• _Your assignment_: Only the lines from the one containing "Viewport: 1456px width, 819px" through the end of the entries are wanted, retyped exactly and without pictures.

• _Screenshot grounding data_:
+-------+

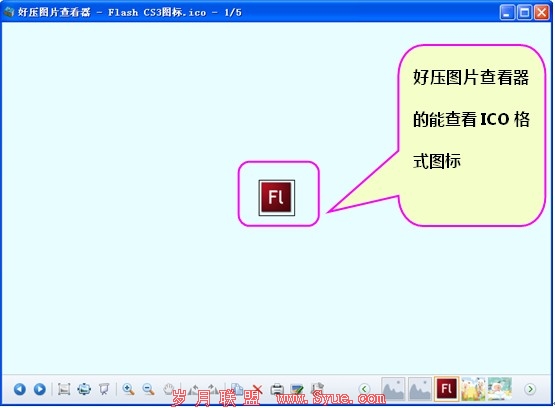
Task: Fit image to window icon
Action: pyautogui.click(x=84, y=389)
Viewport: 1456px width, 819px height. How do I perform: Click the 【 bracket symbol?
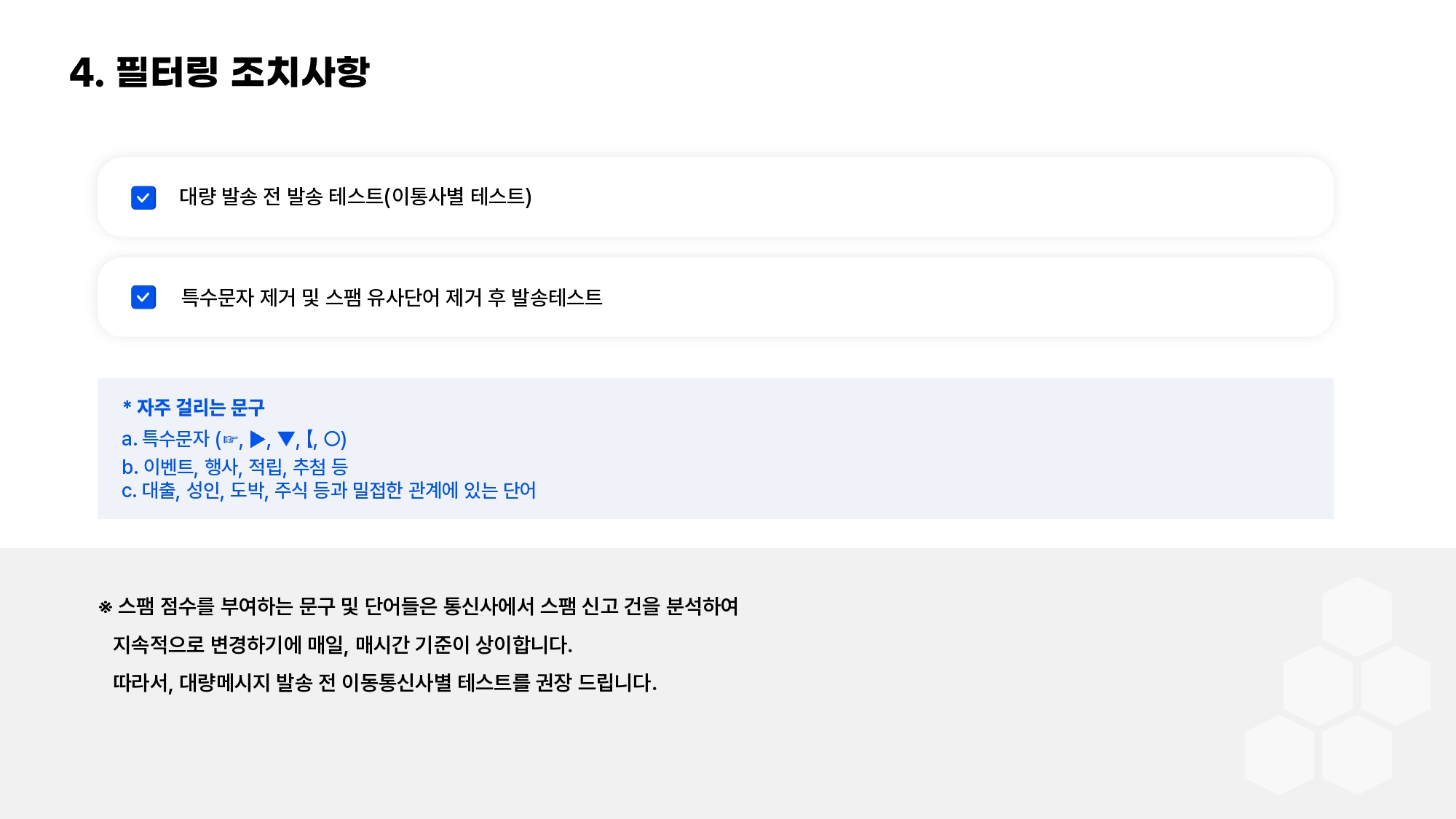tap(311, 439)
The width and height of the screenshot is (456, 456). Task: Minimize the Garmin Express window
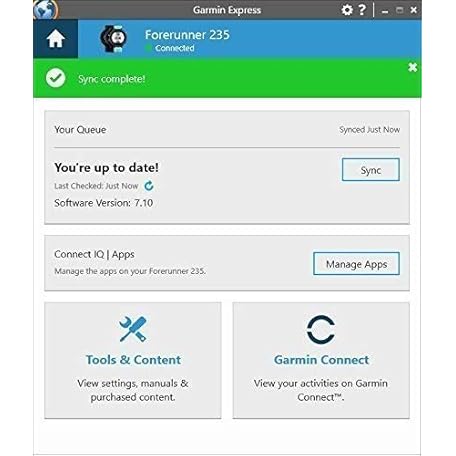coord(385,11)
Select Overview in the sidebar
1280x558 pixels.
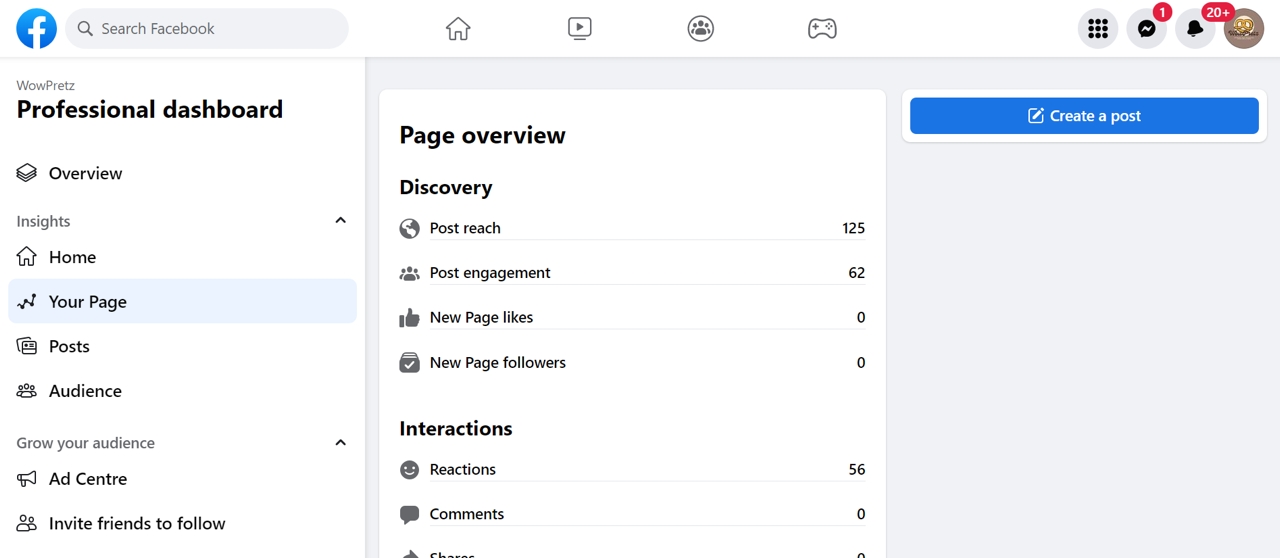pyautogui.click(x=85, y=173)
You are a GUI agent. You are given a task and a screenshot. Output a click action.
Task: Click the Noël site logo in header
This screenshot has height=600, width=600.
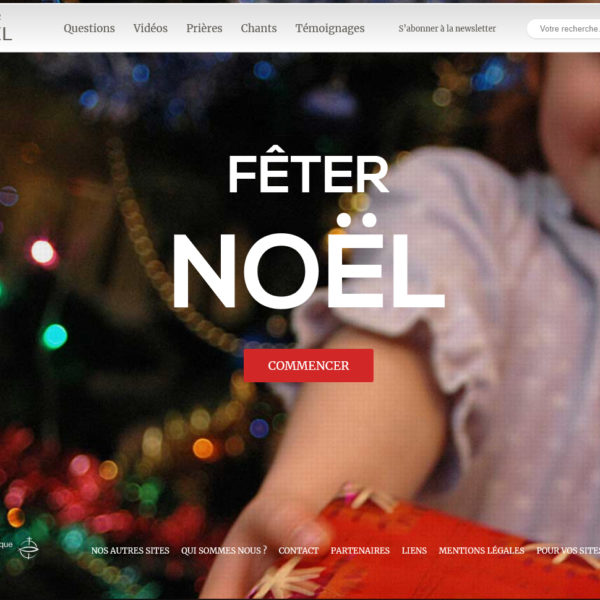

+-------+

• _Solution below_:
Viewport: 1456px width, 819px height. How do I perform: Click the 【 bracket symbol?
tap(311, 439)
The width and height of the screenshot is (456, 456). Task: Minimize the Garmin Express window
coord(385,11)
Select Overview in the sidebar
1280x558 pixels.
pyautogui.click(x=85, y=173)
You are a GUI agent. You are given a task and a screenshot. Output a click action.
Task: Click the Noël site logo in header
This screenshot has height=600, width=600.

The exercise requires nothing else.